Gold has the longest track record as a store of value across millennia, but this does not mean it always holds up. In specific market environments, gold and equities can fall simultaneously. A realistic allocation to commodities for most individual investors is small — perhaps 5–15% as part of a diversified portfolio — primarily as an inflation hedge and a diversifier, not as a primary return driver.
When should I invest in gold or commodities?
Commodities can serve as inflation hedges and diversifiers in a portfolio. They are generally not primary return-drivers and generate no income. A small allocation (5–15%) is typical for their portfolio role.
Crypto: extreme risk, clear risk profile
Cryptocurrency occupies a unique position in the investment landscape — not because it is inherently superior to other assets, but because it has an unusually clear risk profile. Crypto markets have experienced drawdowns of 70–80% from peak to trough multiple times in their short history. Hacks, exchange collapses, and fraud have caused billions in losses. Regulatory environments are uncertain and vary dramatically by jurisdiction. The sector is saturated with outright scams.
None of this means crypto has no legitimate place in a portfolio.

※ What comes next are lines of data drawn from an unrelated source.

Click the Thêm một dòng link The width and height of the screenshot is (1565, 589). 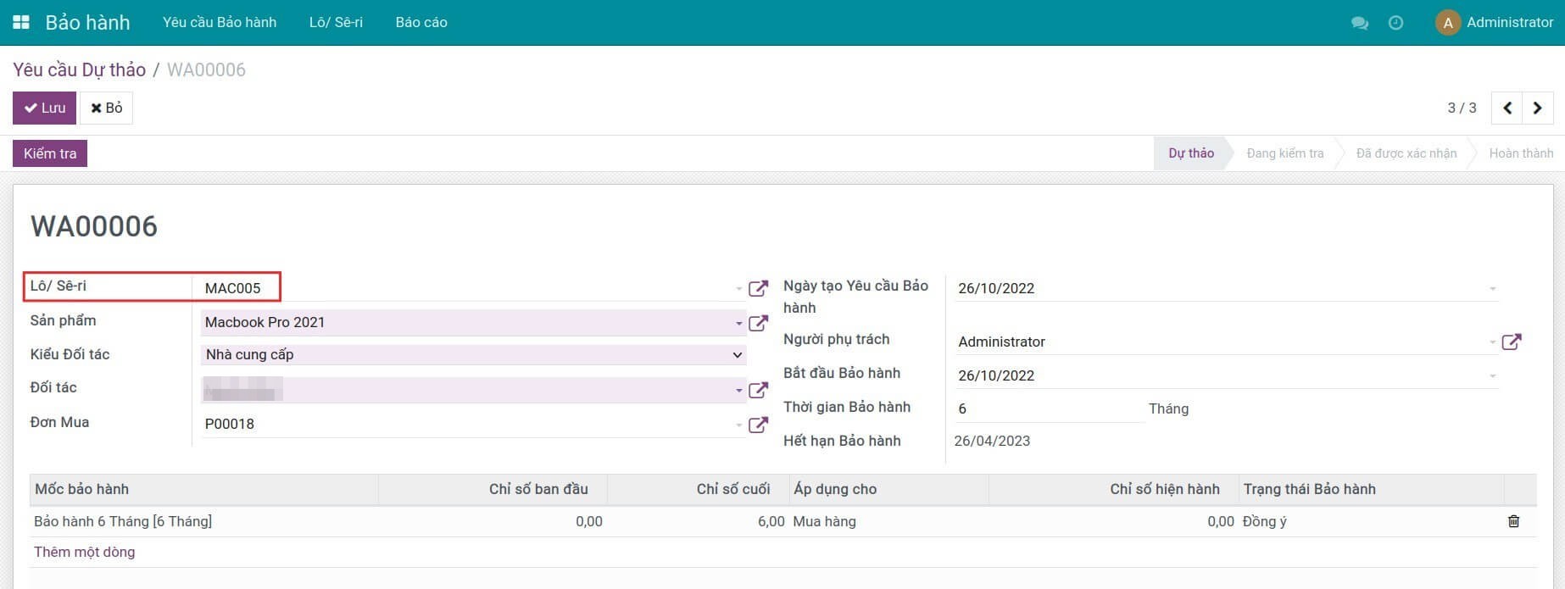point(84,552)
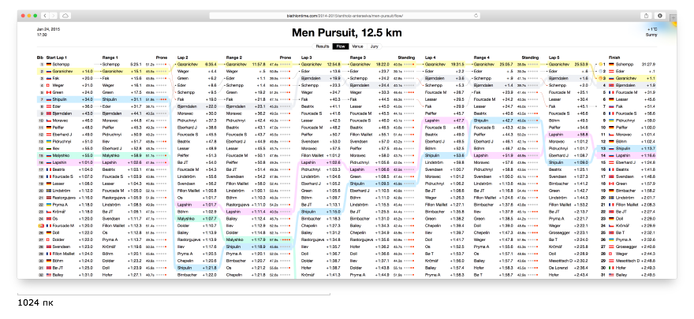This screenshot has height=319, width=694.
Task: Click the browser address bar URL
Action: click(x=347, y=16)
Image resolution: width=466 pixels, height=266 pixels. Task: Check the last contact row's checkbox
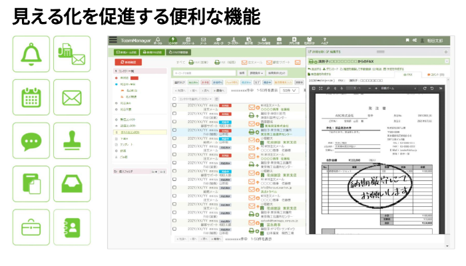coord(174,231)
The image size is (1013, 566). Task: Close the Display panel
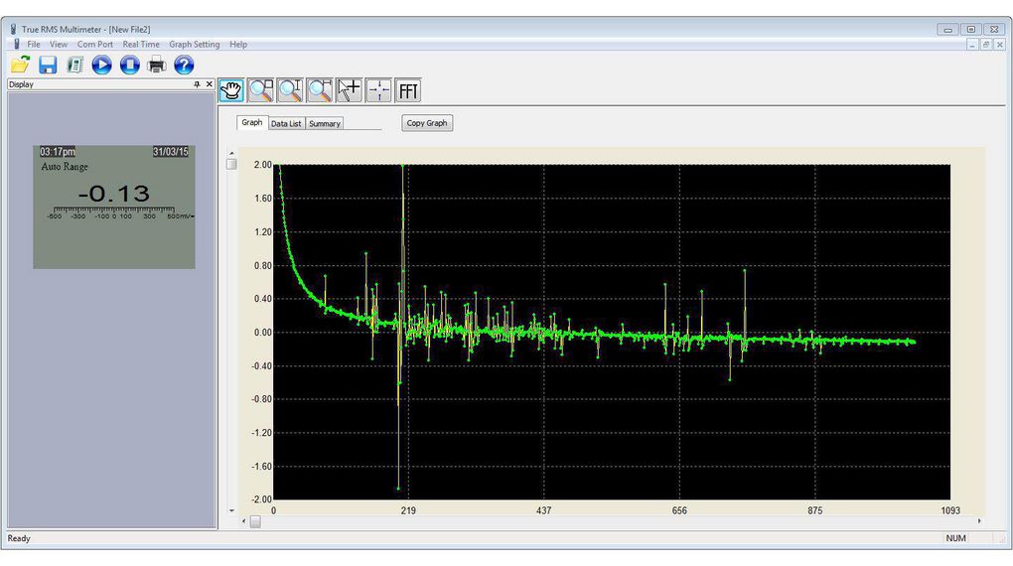pos(209,84)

For investors with genuine high risk tolerance, long time horizons, existing emergency funds, and who understand what they are buying, a small speculative allocation — the broadly cited maximum is around 5% — is within a defensible risk framework. The key words are small, speculative, and only money you could afford to lose in full. Treating crypto as a primary or dominant investment position has, for many investors, led to significant losses. No price target, return forecast, or guarantee is possible in this asset class.
Is crypto a good investment?
Crypto carries extreme risk: historical drawdowns of 70–80%, largely unregulated markets, total loss is possible, and scam risk is high. For investors with high risk tolerance, a small speculative allocation (max ~5%) can be considered. It is not suitable as a primary investment.
How much of my portfolio should be in crypto?
Most risk frameworks suggest a maximum of around 5% for crypto, and only for investors who can afford to lose the entire amount. Only invest in crypto what you could lose completely without affecting your financial situation.
How they work together
The power of combining asset classes is not that any single one is best, but that they behave differently from each other in different economic environments. A portfolio with only equities can fall dramatically in a recession. Adding bonds cushions the fall. Adding gold can protect in stagflationary environments. Keeping cash ensures you can rebalance and meet short-term needs. Crypto, if included at all, is a small satellite — potentially high-return, potentially total loss.
The "right" portfolio is not the one with the highest historical return. It is the one you can stay with through a 30% drawdown without panic-selling, that matches your timeline, and that allows you to sleep at night. That is why understanding these asset classes is only the first step — applying them to your specific goals, horizon, and risk capacity is where the real work begins.
What is the best asset allocation?
There is no universally best allocation. The right mix depends on your goals, time horizon, and risk tolerance. A diversified portfolio combining equities, bonds, possibly commodities and cash — proportioned to your situation — is more useful than any generic recommendation.